How to prevent cheating on take-home exams
One way to do it: if the assignment has many small questions, you can make it more difficult taking a random draw from a bigger pool for each student, so they are all slightly different. So, any pair of students would have just a portion of them in common. This can appear unfair, but it should even out if you do it many times.
But, if this were a fight, you would be on the losing side; for any strategy you can come up with, someone else would find the way to hack it. You should instead focus on making people not want to cheat.
- Make the problems interesting challenges, not mechanical tasks. If it involves some creative thinking it is less likely that two students arrive independently to the same solution (and even less to arrive to the same solutions in each exercise).

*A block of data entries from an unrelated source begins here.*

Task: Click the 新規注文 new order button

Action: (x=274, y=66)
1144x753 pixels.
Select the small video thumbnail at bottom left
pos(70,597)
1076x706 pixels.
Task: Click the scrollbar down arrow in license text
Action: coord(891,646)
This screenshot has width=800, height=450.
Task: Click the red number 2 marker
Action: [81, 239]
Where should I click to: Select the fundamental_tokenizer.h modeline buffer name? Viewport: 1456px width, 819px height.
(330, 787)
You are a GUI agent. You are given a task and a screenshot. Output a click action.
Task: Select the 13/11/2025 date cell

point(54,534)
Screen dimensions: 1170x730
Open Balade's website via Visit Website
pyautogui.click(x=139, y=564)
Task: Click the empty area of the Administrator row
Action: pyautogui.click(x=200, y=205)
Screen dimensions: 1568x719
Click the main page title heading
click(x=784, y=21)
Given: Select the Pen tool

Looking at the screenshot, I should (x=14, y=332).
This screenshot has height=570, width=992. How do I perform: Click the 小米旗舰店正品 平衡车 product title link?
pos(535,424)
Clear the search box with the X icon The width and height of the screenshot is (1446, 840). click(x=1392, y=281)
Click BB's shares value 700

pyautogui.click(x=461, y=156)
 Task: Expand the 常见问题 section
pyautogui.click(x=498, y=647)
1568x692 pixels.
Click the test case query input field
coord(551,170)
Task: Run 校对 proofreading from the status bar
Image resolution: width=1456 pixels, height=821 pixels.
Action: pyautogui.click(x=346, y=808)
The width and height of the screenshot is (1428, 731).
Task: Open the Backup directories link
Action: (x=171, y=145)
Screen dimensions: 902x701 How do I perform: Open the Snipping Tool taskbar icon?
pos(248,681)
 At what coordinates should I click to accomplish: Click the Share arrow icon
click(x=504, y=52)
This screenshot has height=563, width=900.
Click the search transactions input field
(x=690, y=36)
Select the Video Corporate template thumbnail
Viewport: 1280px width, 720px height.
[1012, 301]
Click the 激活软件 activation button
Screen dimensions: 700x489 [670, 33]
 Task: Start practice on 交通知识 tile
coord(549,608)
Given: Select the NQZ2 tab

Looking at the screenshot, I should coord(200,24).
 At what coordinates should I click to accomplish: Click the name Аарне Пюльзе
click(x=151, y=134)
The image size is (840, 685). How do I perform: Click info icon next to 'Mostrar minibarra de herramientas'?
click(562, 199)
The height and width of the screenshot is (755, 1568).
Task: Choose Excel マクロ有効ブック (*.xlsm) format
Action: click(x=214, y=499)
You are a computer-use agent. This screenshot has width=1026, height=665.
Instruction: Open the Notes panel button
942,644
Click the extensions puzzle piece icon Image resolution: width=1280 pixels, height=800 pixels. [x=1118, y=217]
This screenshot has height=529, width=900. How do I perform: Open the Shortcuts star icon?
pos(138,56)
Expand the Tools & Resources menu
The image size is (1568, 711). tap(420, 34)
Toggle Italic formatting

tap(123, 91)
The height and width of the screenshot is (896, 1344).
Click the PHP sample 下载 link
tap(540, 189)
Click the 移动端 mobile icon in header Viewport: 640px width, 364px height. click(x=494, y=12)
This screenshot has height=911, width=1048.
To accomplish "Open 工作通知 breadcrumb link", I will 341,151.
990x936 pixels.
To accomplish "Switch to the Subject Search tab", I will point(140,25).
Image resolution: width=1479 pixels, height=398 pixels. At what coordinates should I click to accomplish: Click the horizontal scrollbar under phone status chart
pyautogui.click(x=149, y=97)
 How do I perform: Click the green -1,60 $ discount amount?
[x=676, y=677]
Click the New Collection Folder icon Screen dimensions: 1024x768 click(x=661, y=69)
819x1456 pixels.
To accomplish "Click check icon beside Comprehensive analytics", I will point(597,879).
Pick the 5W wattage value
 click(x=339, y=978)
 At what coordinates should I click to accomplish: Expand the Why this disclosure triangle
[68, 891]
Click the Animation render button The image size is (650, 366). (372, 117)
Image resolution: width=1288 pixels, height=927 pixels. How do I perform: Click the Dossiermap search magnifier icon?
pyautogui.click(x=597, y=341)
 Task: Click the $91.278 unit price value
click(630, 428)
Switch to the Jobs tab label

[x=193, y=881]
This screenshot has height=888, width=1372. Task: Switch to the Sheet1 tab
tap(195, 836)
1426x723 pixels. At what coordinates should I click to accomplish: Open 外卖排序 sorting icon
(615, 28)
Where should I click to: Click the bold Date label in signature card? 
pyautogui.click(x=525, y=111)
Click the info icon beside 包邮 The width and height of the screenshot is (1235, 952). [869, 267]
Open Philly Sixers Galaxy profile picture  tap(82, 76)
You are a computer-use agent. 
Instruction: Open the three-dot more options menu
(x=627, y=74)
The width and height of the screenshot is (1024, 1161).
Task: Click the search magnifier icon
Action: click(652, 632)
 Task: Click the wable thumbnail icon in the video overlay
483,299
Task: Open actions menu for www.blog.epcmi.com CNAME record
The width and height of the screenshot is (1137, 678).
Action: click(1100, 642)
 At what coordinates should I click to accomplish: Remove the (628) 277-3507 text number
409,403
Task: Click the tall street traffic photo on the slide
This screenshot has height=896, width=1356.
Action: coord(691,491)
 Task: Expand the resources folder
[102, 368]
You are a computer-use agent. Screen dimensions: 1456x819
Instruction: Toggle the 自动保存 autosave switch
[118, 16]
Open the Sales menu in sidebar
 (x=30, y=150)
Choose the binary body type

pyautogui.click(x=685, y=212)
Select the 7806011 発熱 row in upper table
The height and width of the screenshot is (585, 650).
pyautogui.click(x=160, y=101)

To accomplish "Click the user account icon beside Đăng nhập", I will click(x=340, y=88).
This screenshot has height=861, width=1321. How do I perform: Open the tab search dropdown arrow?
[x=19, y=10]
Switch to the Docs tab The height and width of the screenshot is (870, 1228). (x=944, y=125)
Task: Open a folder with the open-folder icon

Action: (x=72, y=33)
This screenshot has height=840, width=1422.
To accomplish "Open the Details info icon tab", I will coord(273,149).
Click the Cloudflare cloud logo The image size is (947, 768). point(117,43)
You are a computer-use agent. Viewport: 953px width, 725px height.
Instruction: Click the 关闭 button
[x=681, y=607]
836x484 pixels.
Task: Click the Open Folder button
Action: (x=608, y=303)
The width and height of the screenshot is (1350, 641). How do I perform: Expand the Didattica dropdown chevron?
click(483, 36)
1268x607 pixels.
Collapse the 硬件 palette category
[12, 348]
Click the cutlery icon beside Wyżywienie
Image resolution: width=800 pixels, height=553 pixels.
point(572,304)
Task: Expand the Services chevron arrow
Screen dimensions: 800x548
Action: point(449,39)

- But make them approachable. If they look impossible, it is more tempting to cheat. In a course I took recently, we had to solve an easier version of a problem, and apply it to a more difficult one. We only had to hand in the difficult version, but handing in only the easy part gave also points.
For what I have seen from a student perspective, the more advanced the course, the less likely cheating is, and the more frowned upon by the other students is.
The solution I've observed at my Alma Mater: Take-home exams are given only with very few questions, which are non-trivial and open-ended. Now, if several students work together on this exam, but every one of them manages to come up with an answer which doesn't read like a copy of the other students' answers - then, well, that means they have some sort of command of the material, even if they didn't come up with the idea themselves.
Of course, this is mostly relevant for more advanced courses. In more basic courses, there are never any home exams.
Don't, maybe? They can't cheat if collaboration isn't against the rules.
Do you care what the students know, or do you care how they learn it?
Why not consider setting it as a coursework assignment, and taking away the restriction entirely? You open the door to them being able to collaborate, work together, come up with creative solutions. Tell them to declare who they worked with in a short section at the top.
Education has this strange focus on separating people: when was the last time you did an assignment, research project or similar truly alone? In the professional world I've never once done a truly solo project: finding solutions as part of a team is a vital skill, and this sounds like a perfect opportunity to encourage it.
Grading is important, of course, and there is a time for differentiating between students... that time is in the formal, controlled examinations. Everything else is a learning exercise, and if they learn it by working with a friend, fantastic.